Quote the records that follow in full and exactly; leave out the pictures.
╭─ DATA
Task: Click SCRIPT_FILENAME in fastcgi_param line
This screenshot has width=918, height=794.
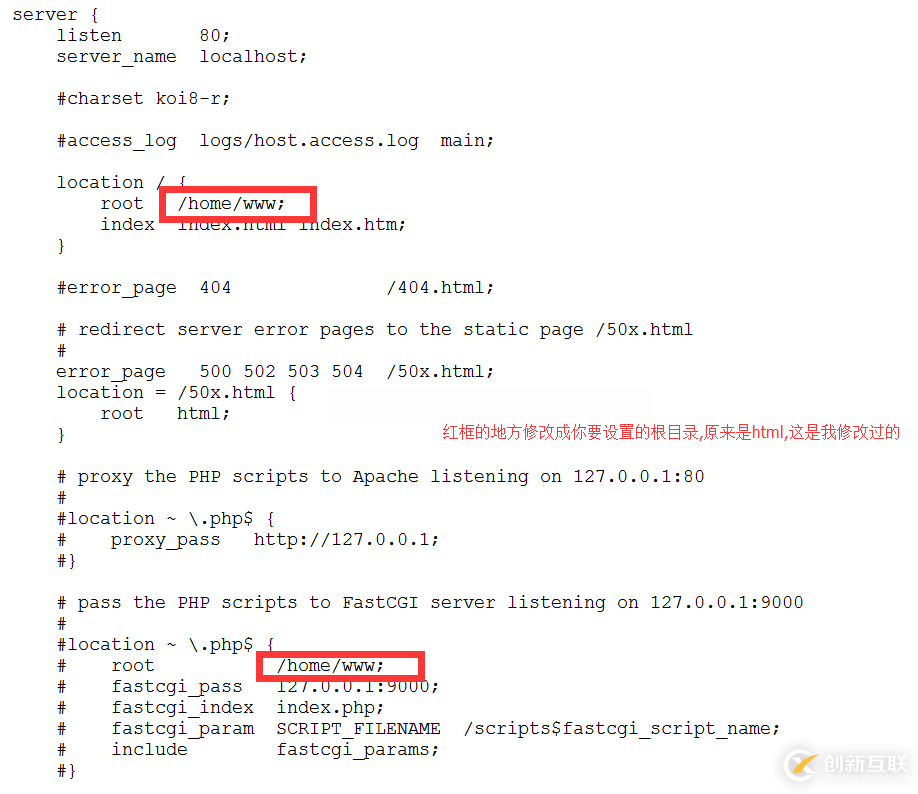Action: 358,729
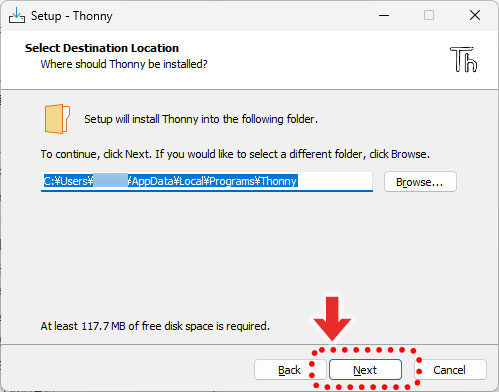Close the Thonny setup dialog

(x=475, y=15)
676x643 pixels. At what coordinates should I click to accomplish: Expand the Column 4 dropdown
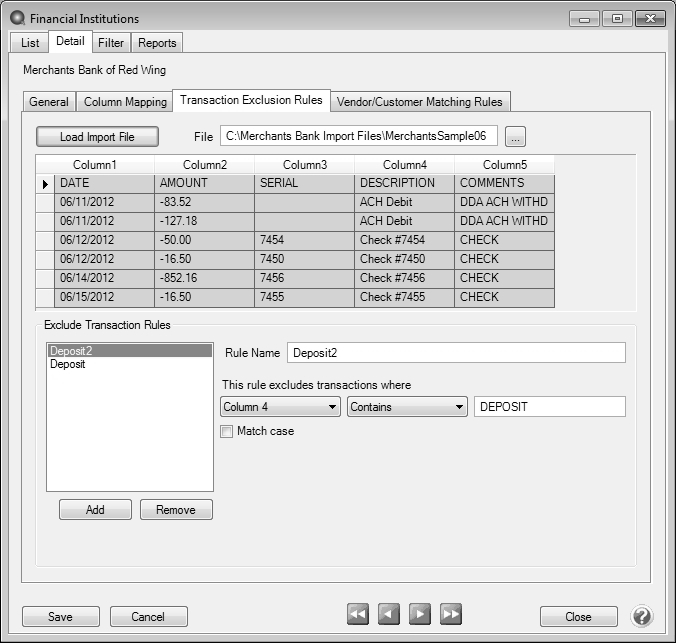[280, 407]
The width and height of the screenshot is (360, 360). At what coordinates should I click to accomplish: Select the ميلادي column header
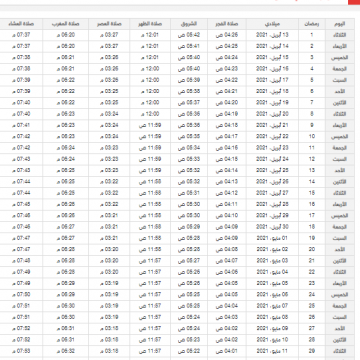coord(272,24)
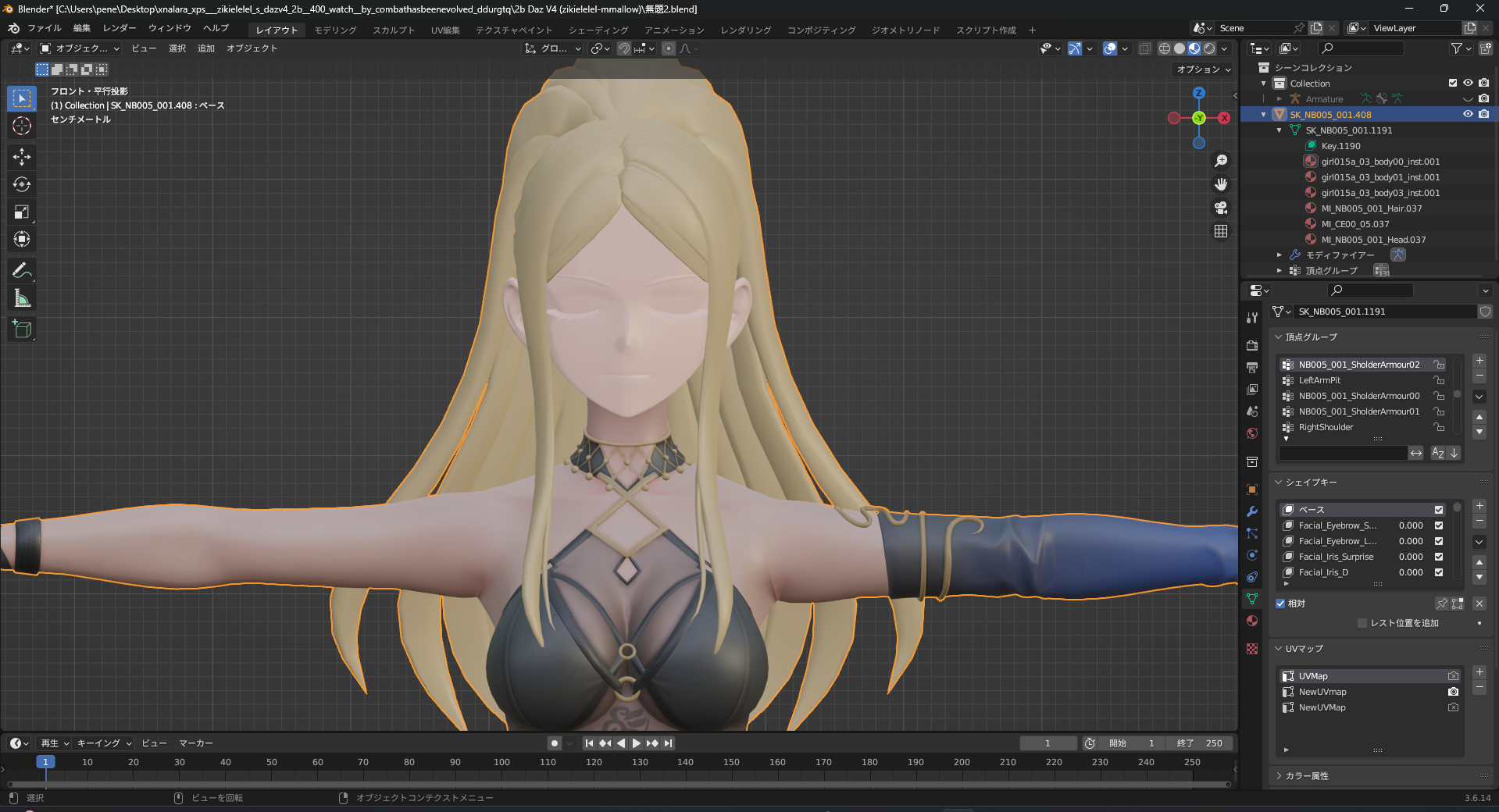Disable Facial_Iris_Surprise shape key checkbox
Viewport: 1499px width, 812px height.
(1439, 557)
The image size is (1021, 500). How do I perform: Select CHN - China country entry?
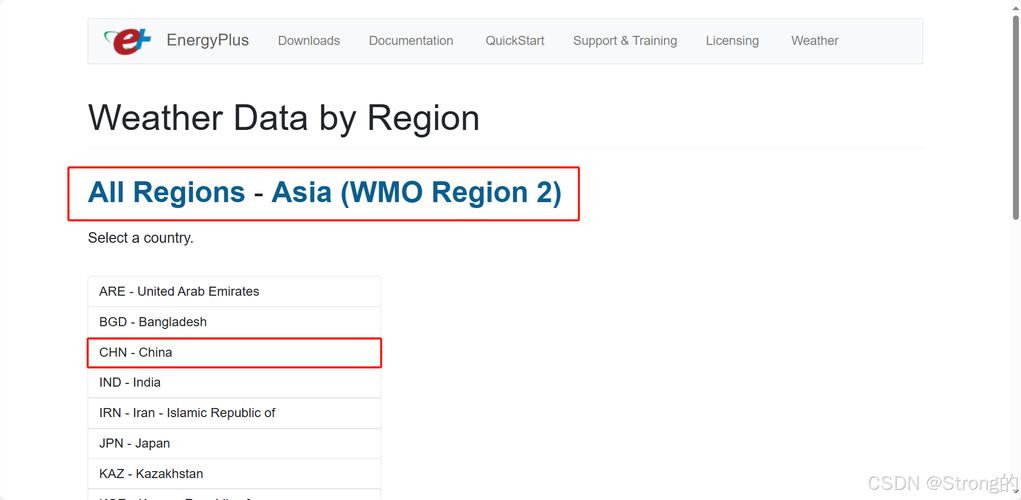tap(234, 352)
╰─
- [THE ANSWER]
Task: Click SCRIPT_FILENAME in fastcgi_param line
This screenshot has width=918, height=794.
Action: 358,729
Close the Thonny setup dialog

(x=475, y=15)
676x643 pixels. At what coordinates should I click to accomplish: Expand the Column 4 dropdown
[280, 407]
The width and height of the screenshot is (360, 360). At what coordinates should I click to accomplish: Select the ميلادي column header
coord(272,24)
Disable Facial_Iris_Surprise shape key checkbox
Viewport: 1499px width, 812px height.
(1439, 557)
The image size is (1021, 500). How do I perform: Select CHN - China country entry?
tap(234, 352)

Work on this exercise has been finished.